Error #8: Did Trump know that Junior scheduled Trump Tower meeting with Russian spy? Within an hour or so, he announced “major speech” on Clintons in the same context. Other prosecutors would draw different inference from circumstantial evidence plus of lying & obstruction.
Error #9: Even if under DOJ policy and under Barr, Mueller would not be able to indict a sitting president, why not at least question the policy? The 2000 OLC memo relies on an erroneous assumption: No such thing as equitable tolling of criminal statutes of limitations. The OLC memo cites dicta, but not a single actual precedent, and I and others can’t find one either.
The OLC memo assumed a president could be indicted after leaving office even if statute of limitations had run, because judges could stop the clock on their own.
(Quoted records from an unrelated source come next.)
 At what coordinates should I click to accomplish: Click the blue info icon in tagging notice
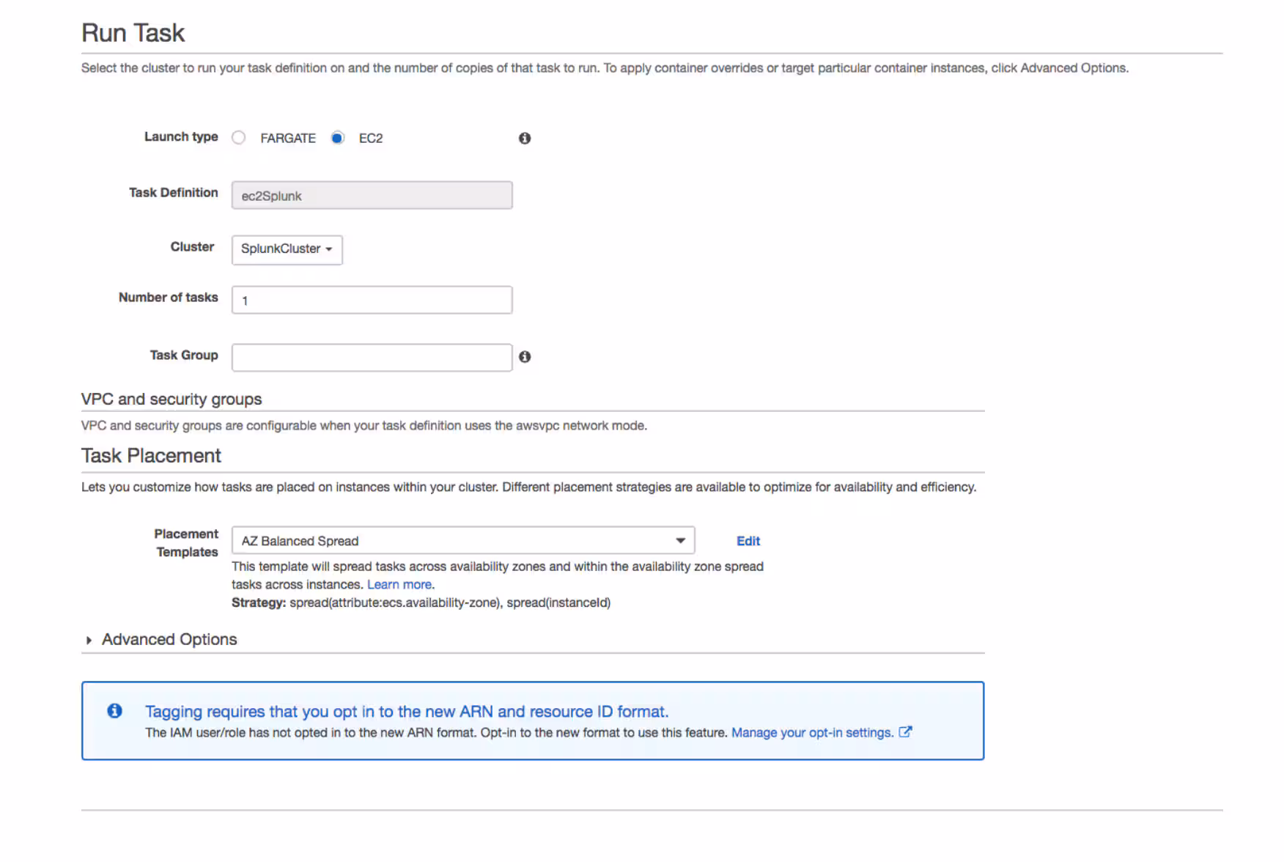(x=115, y=711)
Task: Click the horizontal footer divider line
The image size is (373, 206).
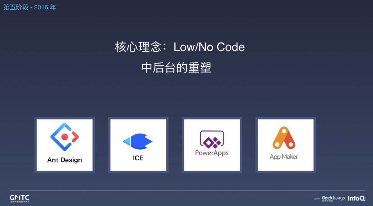Action: (x=187, y=190)
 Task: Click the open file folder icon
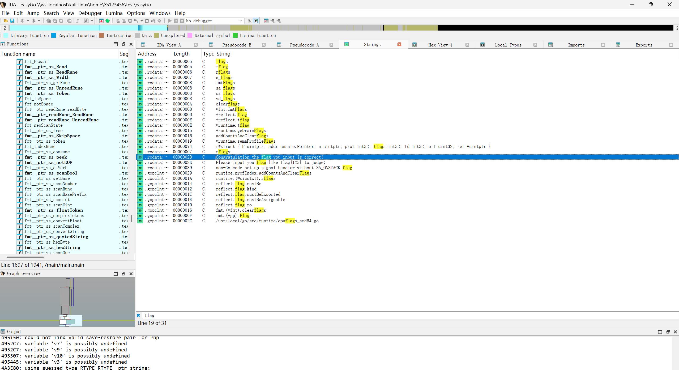click(6, 21)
But judges can’t, so a 2-term president will often be immune for crimes committed in the first campaign or for most the first term. Does Mueller realize this?
Error #10: Even if Mueller couldn’t indict Trump under OLC policy, why did this policy have a double-whammy of Mueller not even being able to make accusations? No legal conclusions about crimes? Deliberately writing cryptically? See Vol II p. 2. ( See Take Care blog).
Other seeming errors that may have other explanations: Why didn’t Mueller seek tax returns and financial records that may have explained Trump’s motives in coordinating with Russia? Why didn’t Mueller litigate for a live interview with Trump? There may be an explanation that Mueller wanted to avoid being fired and did not want to waste time on some litigation. I thought this was the careful strategy when I thought Mueller had strong evidence of campaign crimes in hand. I am more skeptical now of such choices, but it is hard to second-guess.